A resilient rand

Dr Francois Stofberg
Senior economist and head of sales: Efficient Private Clients


The rand has remained resilient, albeit volatile, as negative global drivers continue to clash against many positive local drivers. At one point, the rand touched R15.18 last week, before poor performing global indicators caused the rand to depreciate back to levels around R15.90. But, excluding the rumours that President Ramaphosa might have to step down, the multitude of positive local factors caused the rand to close last week off at R15.36. On a side note, we still believe that long-term investors who want to get into global markets should take their money offshore at levels below R15.50.

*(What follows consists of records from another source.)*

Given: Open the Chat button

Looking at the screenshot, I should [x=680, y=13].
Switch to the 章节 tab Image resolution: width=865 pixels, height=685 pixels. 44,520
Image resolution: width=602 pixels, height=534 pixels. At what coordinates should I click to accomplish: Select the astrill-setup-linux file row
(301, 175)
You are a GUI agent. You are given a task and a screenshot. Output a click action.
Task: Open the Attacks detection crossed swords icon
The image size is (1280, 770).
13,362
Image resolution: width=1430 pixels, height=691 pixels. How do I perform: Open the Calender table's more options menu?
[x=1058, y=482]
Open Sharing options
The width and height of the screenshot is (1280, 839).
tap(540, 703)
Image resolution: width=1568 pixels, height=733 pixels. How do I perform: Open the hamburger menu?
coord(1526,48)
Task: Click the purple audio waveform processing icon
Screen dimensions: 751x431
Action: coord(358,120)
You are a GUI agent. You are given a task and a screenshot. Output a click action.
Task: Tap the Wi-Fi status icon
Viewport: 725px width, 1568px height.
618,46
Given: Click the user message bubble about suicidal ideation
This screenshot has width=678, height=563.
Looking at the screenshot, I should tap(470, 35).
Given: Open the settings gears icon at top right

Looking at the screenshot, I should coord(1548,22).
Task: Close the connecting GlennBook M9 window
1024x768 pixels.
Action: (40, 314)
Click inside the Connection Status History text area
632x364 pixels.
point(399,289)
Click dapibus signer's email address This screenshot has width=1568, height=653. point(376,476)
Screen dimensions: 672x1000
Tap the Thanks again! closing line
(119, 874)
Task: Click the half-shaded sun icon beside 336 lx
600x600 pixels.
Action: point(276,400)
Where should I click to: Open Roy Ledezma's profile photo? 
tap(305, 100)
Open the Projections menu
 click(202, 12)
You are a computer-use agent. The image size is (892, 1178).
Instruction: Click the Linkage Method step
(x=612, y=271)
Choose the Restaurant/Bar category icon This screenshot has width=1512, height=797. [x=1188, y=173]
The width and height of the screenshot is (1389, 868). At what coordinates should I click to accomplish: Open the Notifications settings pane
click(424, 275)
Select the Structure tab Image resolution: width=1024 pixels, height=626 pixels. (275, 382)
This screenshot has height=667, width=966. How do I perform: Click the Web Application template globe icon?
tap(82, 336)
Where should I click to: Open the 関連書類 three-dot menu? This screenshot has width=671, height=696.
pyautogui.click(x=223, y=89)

Globally, the European Central Bank (ECB) announced that they would start to increase interest rates for the first time since 2011. Following the guidance provided by the ECB, July should see rates in the European Union (EU) increase by 0.25%, from the current rate of -0.50% to -0.25%. If inflation does not slow down sufficiently, the markets expect the ECB to follow this initial increase up with a 0.50% increase in September. How the ECB will use quantitative tightening to reduce their balance sheet and to attempt to keep the yield curve from inverting, remains to be seen. Unlike the United States (US) Federal Reserve (Fed), if the ECB makes changes, 19 countries are directly impacted and, unfortunately, these countries are on different ends of the spectrum of what is considered a healthy economy. On the one end, Germany seems able to stomach increases with a smile but, on the other end, Italy and Greece might already be fearing recessions.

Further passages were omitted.